How exactly do you drive the one-ton Mars rover Curiosity, when the driver is, on average, 150 million miles away? With a one-way time delay of around 13 minutes, it certainly isn’t a matter of sitting down in front of a monitor and waggling a joystick.
While we’ve tackled just about every aspect of NASA’s Curiosity rover, from the radiation-hardened on-board computers through to its nuclear-powered laser, we’ve never really discussed navigation — a rather important aspect, as most of Curiosity’s two-year prime mission will be spent driving the few miles to Mount Sharp.
In short, there are two ways that Curiosity can navigate the surface of Mars: NASA can transmit a series of specific commands, which the rover then dutifully carries out — or NASA can give Curiosity a target, and then trust the rover to autonomously find its own way there. In both cases, the commands are transmitted to Curiosity via NASA’s Deep Space Network — the worldwide network of big-dish antennae that NASA uses to communicate with spacecraft, and carry out some radio astronomy on the side.
To decide which navigation method to use, NASA uses the Rover Sequencing and Visualization Program (RSVP), which is basically a Mars simulator. RSVP shows Curiosity’s current position on Mars, along with surface topology, obstacles (rocks), and so on. RSVP can then be used to plot a move (go forward 10 meters, turn 30 degrees right, go forward 3 meters) — or to pick an end point, which Curiosity will dutifully, autonomously navigate to. To safely navigate Mars, Curiosity uses its Hazcams (hazard avoidance cameras) to build a stereoscopic map of its environment, identifies which objects are too large to drive over, and then plots out a course to the end point.
When Curiosity finishes its drive, it transmits a bunch of thumbnail images from its on-board cameras to NASA, which are then used to work out Curiosity’s exact location on Mars. This data is fed into RSVP, the next day’s movements are plotted, and so on and on.
In other news, Curiosity is now deep within Yellowknife Bay, a shallow depression on the surface of Mars where NASA will hopefully find an interesting rock that will become the first victim of Curiosity’s percussive hammer. Yellowknife Bay is pictured above, along with the step (about 2ft high) that Curiosity had to cross to descend into the bay. Curiosity will spend the next few days in Yellowknife Bay, while the NASA/JPL engineers enjoy a long-overdue break, and then begin the long trek to Mount Sharp, which will probably take up most of 2013.

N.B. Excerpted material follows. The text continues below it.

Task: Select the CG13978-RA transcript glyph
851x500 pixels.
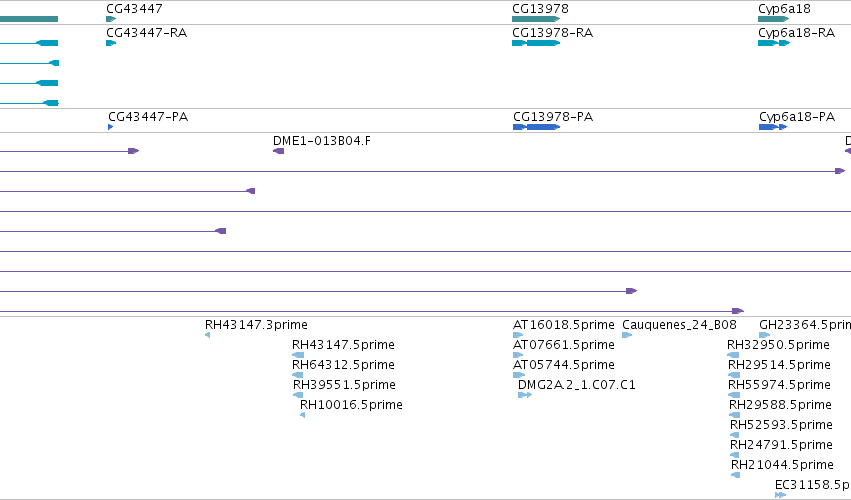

Finally, a beautiful bonus image — think of it as a Christmas gift from ExtremeTech. What you see above is Saturn, all of its rings, and its moons Enceladus and Tethys (bottom left). This unique image, which is a mosaic of hundreds of images, was captured by the NASA/ESA/ASI Cassini orbiter as it passed through Saturn’s shadow, roughly 500,000 miles (800,000km) from the planet. With Saturn between the Sun and Cassini, and the dramatic viewing angle, this is probably the best view of Saturn’s rings that you will ever see.
Cassini has only taken an image from the shadow of Saturn once before, in 2006 — and that time, Earth was visible (10 o’clock, at the edge of the rings).